In the South African ETF environment, there are a few ETFs that offer exposure to the same companies. Some ETFs use different methodologies to decide which companies to invest in. Some, like the NewFunds MAPPS Growth ETF, invests in more than one asset class. Choosing between these options can become tricky. In this series, we will address the impact all of these factors could have on your investments. We kick off by considering what different investing methodologies will mean for your investment.
ETFs are sub-divided into two broad categories, namely vanilla and smart-beta ETFs. This is a fancy way of saying market-capitalisation ETFs, and all other ETFs.
Market capitalisation ETFs multiply the amount of shares a company has by how much each share costs. This equation helps determine which company is a bigger player in a particular market, like the JSE. The bigger a company is, the more of the ETF is invested in that company.

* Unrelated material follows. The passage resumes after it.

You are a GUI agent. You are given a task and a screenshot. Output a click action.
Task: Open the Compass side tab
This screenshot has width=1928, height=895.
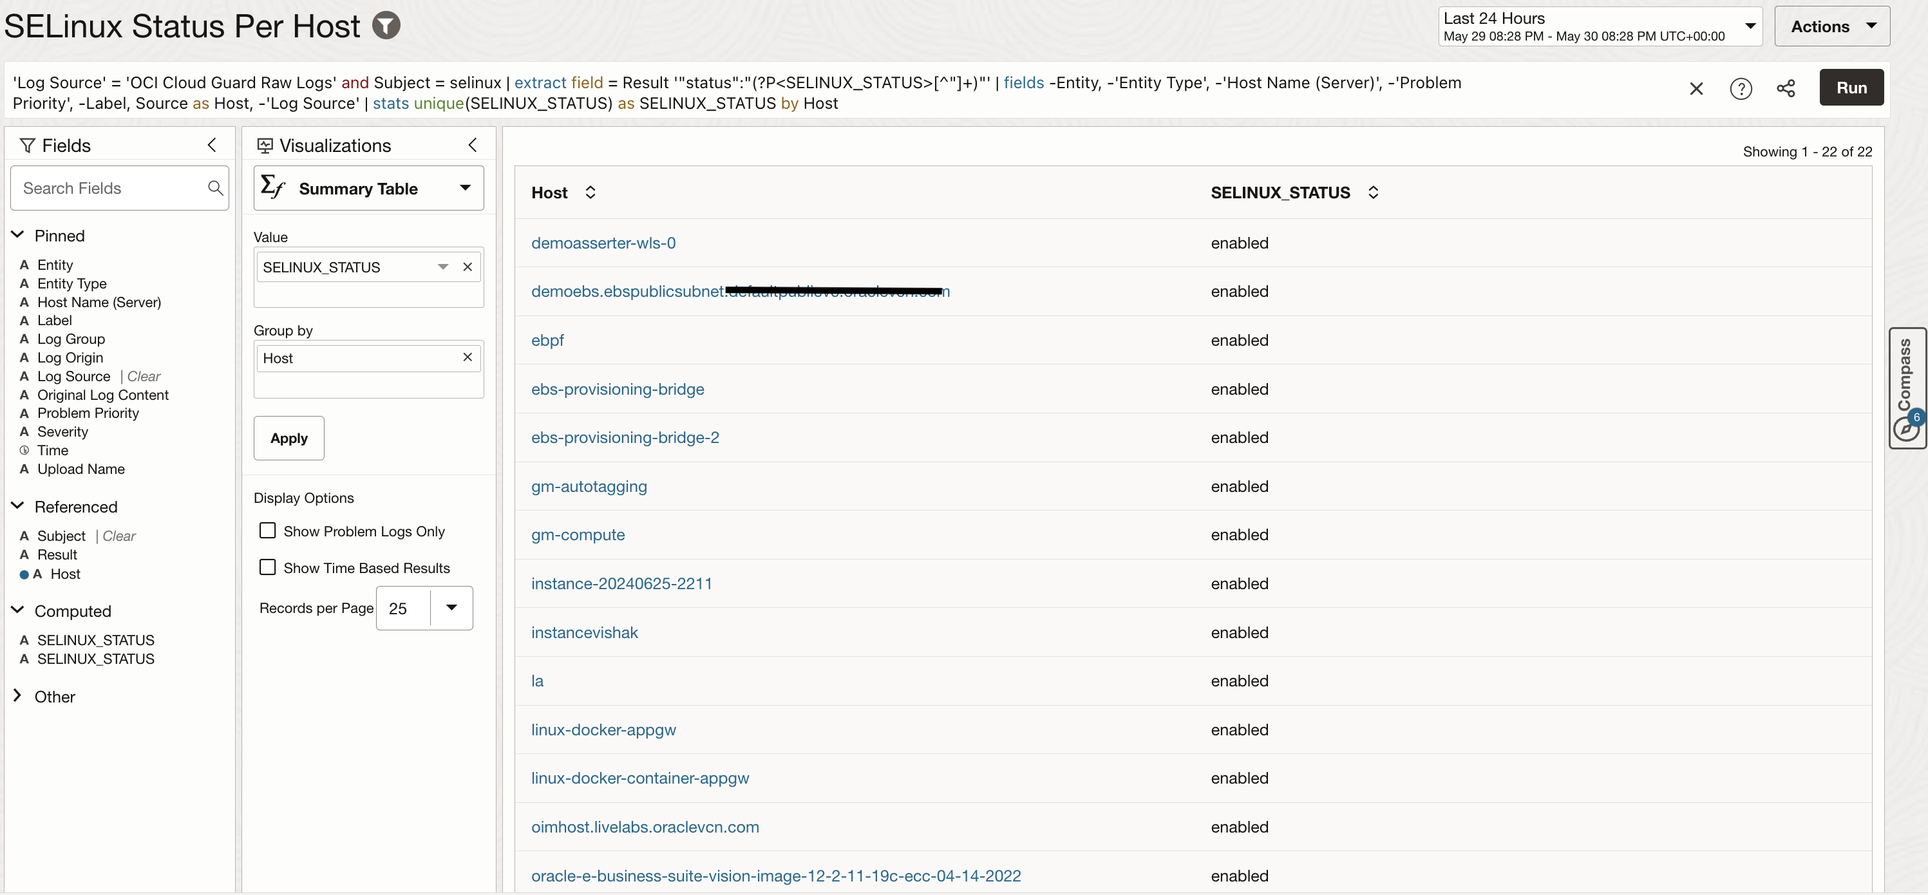coord(1906,388)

Think of this as eating out with a group of friends. The family of four at your table will pay more at the end of the night than your creepy single friend. The family’s meals make up a bigger percentage of the bill.
When market capitalisation ETFs invest your money into the underlying companies, they allocate a bigger percentage of your money to companies that are bigger. The Ashburton Top40 ETF and the Satrix Top 40 Index Fund are examples of market capitalisation ETFs.
Smart beta ETFs
Smart beta ETFs employ different methodologies with varying levels of complexity. Simple strategies include giving each company the same weighting, called equally-weighted ETFs. Investing this way means the same amount of your money is invested in each company in the ETF. Should something go wrong with one of the companies, the effect of that company’s share price drop is limited, because it represents just one of 40 equal parts. This is like splitting the restaurant bill equally between everyone.

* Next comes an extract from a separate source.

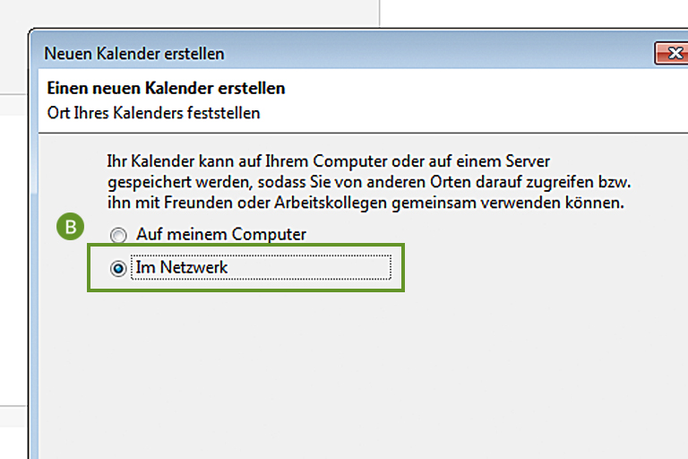Click the description line mentioning Freunden oder Arbeitskollegen
The height and width of the screenshot is (459, 688).
coord(366,203)
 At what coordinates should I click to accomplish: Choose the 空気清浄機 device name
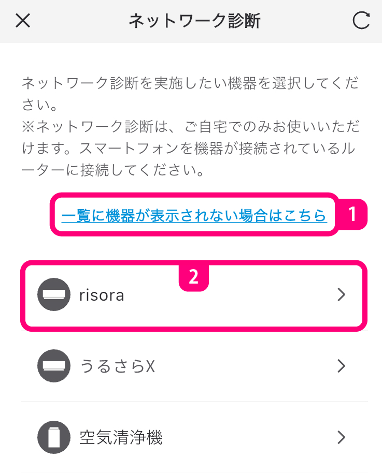pyautogui.click(x=121, y=438)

Some smart-beta strategies use market capitalisation, but put a limit on how much can be invested in a company. The CoreShares Top50 doesn’t invest more than 10% in a single company. This means investors still get more exposure to bigger companies, but the amount of risk in each company is limited. If you can think of a restaurant scenario where this applies, you need new friends.
How does this affect the ETF I choose?
When choosing your ETF, you need to decide how much you are willing to invest in individual companies. While companies that perform badly are eventually booted out of the ETF, a falling share price of a company can affect the performance of the ETF until it’s kicked out. For example, the Satrix Top 40 ETF has 14.03% invested in Naspers. Should the Naspers share price fall, the falling price will affect 14% of your portfolio. The CSEW40, on the other hand, only has 2.5% invested in Naspers. Should the company suffer, a much smaller percentage of you investment will be exposed to that falling price.
How do I know what methodology I’m investing in?
When you research ETFs, do a Google search for the latest fact sheet for each ETF. The ETF methodology is disclosed in the fact sheet.